Enfin, je ferais remarquer que, dans tout ce qui précède, je n’ai jamais défini le concept « Dieu ». Qui, parmi vous, en a été gêné ? Soyez honnête en répondant. Et pourtant il existe autant de définitions du concept qu’il existe de philosophies religieuses. Comment peut-on discourir autant sur un concept non défini ?
Croire ou ne pas croire est un acte de foi pure. Il faut en être conscient. Cela évite de dire des conneries ou de prendre ceux qui ne sont pas d’accord avec soi pour des idiots.
Retrouvez cet article dans le recueil Soyons des individus Solidaires.
Pour certains athée pragmatiques, la position agnostique pose problème. Elle met sur le même plan conceptuel l’idée issue d’une croyance et celle issue de l’interprétation d’un phénomène observable. Peut on dire que ne pas avoir une explication sur un phénomène observable et dire que l’on ne se positionne pas sur les explications possibles de ce phénomène est identique au cas d’un concept issu des croyances. Je ne le penses pas. Les agnostiques ne traitent pas de ce problème et on ne comprend pas leur manière de classer les idées et de leur attribuer un statut de réalité. Pour eux, le seul fait de ne pas savoir suffit a attribuer une potentialité d’existence.

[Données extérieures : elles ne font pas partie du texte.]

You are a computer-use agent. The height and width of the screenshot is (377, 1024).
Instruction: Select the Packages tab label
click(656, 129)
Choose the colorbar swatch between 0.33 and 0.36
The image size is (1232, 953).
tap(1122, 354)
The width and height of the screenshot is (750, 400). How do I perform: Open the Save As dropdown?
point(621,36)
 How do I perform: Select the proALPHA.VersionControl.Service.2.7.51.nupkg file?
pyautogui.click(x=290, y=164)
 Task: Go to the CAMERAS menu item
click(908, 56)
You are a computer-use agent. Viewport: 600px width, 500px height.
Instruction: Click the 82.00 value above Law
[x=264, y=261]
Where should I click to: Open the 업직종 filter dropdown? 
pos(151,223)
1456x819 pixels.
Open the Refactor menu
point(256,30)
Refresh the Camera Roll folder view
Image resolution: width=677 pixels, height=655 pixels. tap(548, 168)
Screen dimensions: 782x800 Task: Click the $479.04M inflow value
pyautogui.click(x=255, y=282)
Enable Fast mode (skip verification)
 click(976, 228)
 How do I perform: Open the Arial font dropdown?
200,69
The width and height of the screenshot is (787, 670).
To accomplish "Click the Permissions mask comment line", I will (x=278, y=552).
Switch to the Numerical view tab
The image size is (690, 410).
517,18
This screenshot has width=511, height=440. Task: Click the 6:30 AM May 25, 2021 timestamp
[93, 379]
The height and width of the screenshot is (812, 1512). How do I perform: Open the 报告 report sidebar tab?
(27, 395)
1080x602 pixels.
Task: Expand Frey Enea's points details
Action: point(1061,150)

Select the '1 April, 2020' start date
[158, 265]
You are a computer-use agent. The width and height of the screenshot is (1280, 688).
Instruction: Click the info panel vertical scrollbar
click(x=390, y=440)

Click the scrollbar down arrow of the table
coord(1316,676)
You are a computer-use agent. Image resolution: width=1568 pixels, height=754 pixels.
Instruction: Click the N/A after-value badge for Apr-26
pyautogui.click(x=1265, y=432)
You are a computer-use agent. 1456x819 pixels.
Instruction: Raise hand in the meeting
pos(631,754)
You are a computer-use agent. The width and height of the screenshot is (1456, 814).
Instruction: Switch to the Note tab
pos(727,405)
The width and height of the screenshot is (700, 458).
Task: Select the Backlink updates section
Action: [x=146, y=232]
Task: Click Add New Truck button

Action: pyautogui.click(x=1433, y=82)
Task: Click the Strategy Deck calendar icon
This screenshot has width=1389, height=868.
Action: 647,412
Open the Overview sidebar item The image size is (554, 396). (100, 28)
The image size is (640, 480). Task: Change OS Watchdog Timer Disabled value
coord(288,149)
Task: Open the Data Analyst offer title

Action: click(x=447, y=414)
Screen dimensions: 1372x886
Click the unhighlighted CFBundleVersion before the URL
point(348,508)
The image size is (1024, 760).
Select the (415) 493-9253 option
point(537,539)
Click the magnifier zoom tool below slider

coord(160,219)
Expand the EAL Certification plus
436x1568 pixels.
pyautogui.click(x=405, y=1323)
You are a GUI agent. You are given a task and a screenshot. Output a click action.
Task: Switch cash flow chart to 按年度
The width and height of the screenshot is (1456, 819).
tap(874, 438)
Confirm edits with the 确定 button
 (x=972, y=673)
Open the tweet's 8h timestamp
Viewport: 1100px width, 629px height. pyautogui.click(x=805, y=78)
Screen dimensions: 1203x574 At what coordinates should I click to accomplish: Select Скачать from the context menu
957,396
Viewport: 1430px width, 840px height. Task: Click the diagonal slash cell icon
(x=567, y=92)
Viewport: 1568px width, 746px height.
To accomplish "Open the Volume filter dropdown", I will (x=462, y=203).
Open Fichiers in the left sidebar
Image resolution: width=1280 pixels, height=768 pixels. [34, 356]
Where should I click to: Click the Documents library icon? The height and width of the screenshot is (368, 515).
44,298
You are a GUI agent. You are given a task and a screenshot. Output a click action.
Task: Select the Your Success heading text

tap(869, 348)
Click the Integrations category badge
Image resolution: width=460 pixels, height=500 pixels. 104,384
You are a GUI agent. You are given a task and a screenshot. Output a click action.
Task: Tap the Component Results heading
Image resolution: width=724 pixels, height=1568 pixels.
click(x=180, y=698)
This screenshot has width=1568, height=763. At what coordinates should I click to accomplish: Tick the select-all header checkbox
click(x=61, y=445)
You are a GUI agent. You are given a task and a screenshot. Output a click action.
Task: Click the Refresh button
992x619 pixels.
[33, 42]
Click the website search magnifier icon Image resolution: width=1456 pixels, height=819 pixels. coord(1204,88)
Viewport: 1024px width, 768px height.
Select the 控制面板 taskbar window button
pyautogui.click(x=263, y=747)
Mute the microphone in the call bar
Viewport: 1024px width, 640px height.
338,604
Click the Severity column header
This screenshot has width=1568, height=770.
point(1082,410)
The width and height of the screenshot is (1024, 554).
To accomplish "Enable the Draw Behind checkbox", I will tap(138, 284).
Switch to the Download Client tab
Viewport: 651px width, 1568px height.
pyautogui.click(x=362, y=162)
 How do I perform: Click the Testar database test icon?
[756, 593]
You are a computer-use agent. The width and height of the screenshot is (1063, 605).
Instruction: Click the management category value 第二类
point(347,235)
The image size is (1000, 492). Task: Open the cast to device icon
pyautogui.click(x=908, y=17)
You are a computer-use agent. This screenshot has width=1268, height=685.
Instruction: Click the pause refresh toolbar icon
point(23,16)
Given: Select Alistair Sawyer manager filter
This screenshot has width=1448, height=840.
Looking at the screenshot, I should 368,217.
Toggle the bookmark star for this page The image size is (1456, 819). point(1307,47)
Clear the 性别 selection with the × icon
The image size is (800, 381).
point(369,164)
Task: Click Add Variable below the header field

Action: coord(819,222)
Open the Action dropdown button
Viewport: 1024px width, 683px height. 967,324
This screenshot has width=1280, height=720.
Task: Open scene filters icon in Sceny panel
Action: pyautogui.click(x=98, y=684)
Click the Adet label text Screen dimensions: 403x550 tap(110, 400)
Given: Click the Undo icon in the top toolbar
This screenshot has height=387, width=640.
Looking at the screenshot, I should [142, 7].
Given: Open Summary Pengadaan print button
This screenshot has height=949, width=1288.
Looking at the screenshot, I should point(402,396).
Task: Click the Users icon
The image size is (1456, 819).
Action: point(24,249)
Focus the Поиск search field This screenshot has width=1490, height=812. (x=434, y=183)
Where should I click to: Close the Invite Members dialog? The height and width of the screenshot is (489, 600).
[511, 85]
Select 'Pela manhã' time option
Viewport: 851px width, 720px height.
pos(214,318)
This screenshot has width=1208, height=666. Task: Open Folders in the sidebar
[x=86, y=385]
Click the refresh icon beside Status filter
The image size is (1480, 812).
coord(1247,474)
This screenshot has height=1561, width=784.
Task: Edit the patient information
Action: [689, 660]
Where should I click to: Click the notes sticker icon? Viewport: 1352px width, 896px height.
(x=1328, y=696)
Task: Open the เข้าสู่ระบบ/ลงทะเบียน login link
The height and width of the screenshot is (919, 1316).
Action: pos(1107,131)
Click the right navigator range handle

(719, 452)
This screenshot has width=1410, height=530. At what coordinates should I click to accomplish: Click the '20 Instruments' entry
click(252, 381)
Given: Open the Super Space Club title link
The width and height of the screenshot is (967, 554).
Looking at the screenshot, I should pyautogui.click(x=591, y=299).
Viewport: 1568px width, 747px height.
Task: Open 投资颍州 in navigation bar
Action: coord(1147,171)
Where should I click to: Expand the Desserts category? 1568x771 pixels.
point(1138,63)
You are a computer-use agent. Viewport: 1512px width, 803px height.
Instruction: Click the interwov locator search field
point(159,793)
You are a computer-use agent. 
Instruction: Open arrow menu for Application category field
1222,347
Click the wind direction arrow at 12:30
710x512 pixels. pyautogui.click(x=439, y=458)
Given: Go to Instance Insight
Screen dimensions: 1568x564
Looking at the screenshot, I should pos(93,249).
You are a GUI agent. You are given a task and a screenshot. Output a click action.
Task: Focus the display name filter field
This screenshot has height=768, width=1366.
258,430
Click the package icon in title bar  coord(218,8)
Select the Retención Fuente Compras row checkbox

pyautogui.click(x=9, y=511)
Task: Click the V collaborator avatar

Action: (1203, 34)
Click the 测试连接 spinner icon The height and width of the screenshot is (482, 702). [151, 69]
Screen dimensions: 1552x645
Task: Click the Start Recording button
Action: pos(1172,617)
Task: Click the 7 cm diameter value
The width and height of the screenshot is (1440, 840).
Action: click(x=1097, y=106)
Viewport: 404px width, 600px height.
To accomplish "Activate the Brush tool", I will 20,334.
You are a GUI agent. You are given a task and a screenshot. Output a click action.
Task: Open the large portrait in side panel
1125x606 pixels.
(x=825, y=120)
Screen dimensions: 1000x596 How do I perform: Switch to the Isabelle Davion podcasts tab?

Mais, dans ce cas, tout peut exister et l’activité scientifique, observationnelle, analytique n’a plus de sens.
N’est il pas plus pragmatique et raisonnable de dire que l’idée de dieu relève purement du domaine des croyances et que tant que cela ne changera pas, il n’y a aucune de raison de croire en la validité de ce concept comme en tout autre concept inobservé ?
Pas du tout. Nous observons l’univers mais c’est tout ce que nous observons. La question de dieu concerne la cause et la conséquence (ou la finalité) de l’univers (pas de tel ou tel micro-phénomène), éléments qui, précisément, ne sont pas observables et ne peuvent pas être étudiés par l’expérience. Nier cause et conséquence sous le prétexte qu’elles ne sont pas observables n’est pas rationnel.